Numerosos roedores têm hábitos arborícolas, enquanto que outros vivem na superfície do solo, ou em galerias subterrâneas ou nas águas doces. Alguns vivem aos pares, outros em grupos familiares e outros ainda em colônias.

Alimentação dos roedores

Sua alimentação é basicamente de origem vegetal, mas um grande número de espécies complementa a dieta com substâncias animais, sendo mais carnívoras que herbívoras. Na América do Sul, onde os mamíferos da ordem dos Insetívoros se reduzem a um gênero, os roedores ocupam o seu nicho ecológico juntamente com os marsupiais.

Muitos roedores têm o hábito, nas regiões temperadas, de armazenar provisões para os meses de inverno.
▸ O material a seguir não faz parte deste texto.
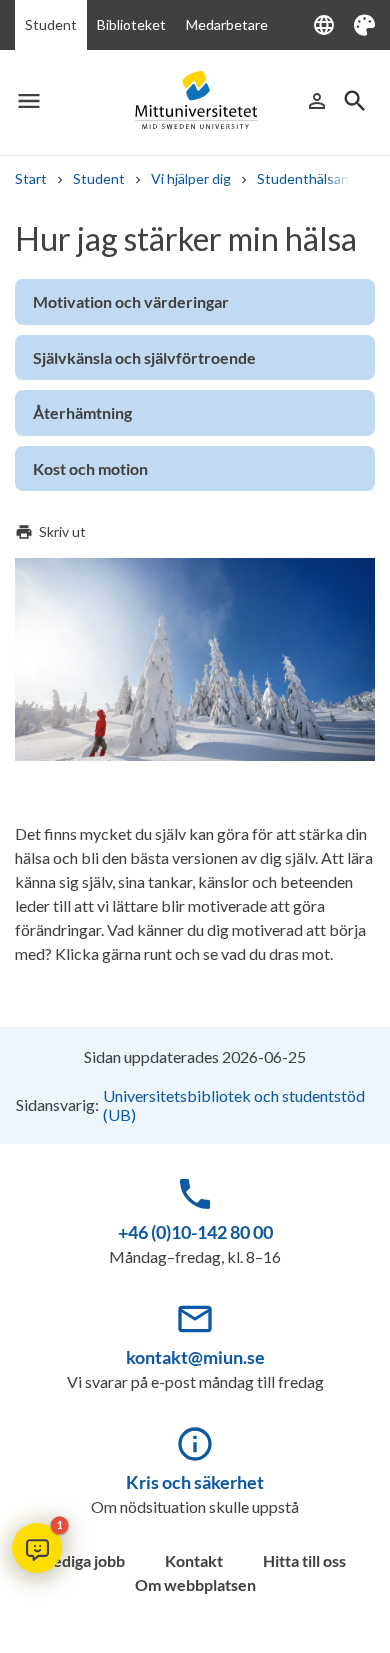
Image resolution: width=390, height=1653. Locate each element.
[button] (37, 1548)
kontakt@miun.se (195, 1357)
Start (31, 178)
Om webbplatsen (195, 1584)
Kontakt (194, 1560)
Outros caem em letargia ou hibernam, sobrevivendo graças à gordura que acumulam durante o verão.

Espécies de roedores

Os Roedores são numerosos tanto em indivíduos como em número de espécie: dividem-se em 15 superfamílias, reúnem 354 gêneros e quase 1.700 espécies.

Muito prolíficos, se não fossem severamente controlados por predadores e por epizootias, cobririam a Terra em poucos anos.

Ordem dos roedores – Resumo

A ordem dos Roedores compreende, assim, mamíferos com as seguintes características:

  • Dimensões reduzidas ou médias.
  • Corpo compacto apoiado sobre membros relativamente curtos.
  • Dentição reduzida, caninos ausentes, incisivos muito desenvolvidos em número de quatro, de crescimento contínuo e coloridos na face externa.
  • Pré-molares e molares dotados de tubérculos ou de cristas transversais de esmalte. Os pré-molares inexistem em certas espécies, sendo os molares, na grande maioria, em número de doze.
  • Possante musculatura mastigatória.
  • Patas plantígradas, nas quais os dedos, cujo número varia de três a cinco, são munidos de unhas arqueadas ou garras;
  • Alimentação em geral vegetariana.